#### WHAT TO WORK ON:
Each line of the entries below that includes "computer" belongs in your answer.

(Dataset entries)

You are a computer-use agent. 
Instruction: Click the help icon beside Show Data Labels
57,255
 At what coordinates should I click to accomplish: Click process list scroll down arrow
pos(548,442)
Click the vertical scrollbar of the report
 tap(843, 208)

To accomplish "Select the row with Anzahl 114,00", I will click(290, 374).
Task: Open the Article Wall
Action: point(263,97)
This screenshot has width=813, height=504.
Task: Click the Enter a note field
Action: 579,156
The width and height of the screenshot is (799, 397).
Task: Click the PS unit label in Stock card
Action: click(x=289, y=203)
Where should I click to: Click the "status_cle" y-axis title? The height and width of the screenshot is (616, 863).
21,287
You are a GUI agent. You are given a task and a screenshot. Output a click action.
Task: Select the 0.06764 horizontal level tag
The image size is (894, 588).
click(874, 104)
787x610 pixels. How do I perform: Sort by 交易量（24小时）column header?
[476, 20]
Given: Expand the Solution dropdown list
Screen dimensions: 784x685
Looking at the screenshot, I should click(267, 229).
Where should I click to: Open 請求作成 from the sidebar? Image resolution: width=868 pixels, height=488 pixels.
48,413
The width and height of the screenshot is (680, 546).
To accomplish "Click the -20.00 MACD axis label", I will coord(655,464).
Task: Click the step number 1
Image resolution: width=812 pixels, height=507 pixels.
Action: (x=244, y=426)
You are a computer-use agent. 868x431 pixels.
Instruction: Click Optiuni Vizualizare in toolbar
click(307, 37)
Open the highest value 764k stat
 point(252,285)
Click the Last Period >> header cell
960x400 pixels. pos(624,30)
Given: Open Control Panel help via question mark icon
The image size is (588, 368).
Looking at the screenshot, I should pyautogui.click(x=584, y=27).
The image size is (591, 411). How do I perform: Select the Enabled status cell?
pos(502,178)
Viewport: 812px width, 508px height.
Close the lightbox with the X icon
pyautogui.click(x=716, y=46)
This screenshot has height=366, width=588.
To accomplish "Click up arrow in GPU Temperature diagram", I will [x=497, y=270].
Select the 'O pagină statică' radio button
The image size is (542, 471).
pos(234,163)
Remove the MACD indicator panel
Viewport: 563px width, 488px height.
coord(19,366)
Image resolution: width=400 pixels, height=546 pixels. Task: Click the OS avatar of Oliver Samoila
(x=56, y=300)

#### SOLUTION TO THE PROBLEM:
You are a computer-use agent. 
You are a computer-use agent. 868x431 pixels.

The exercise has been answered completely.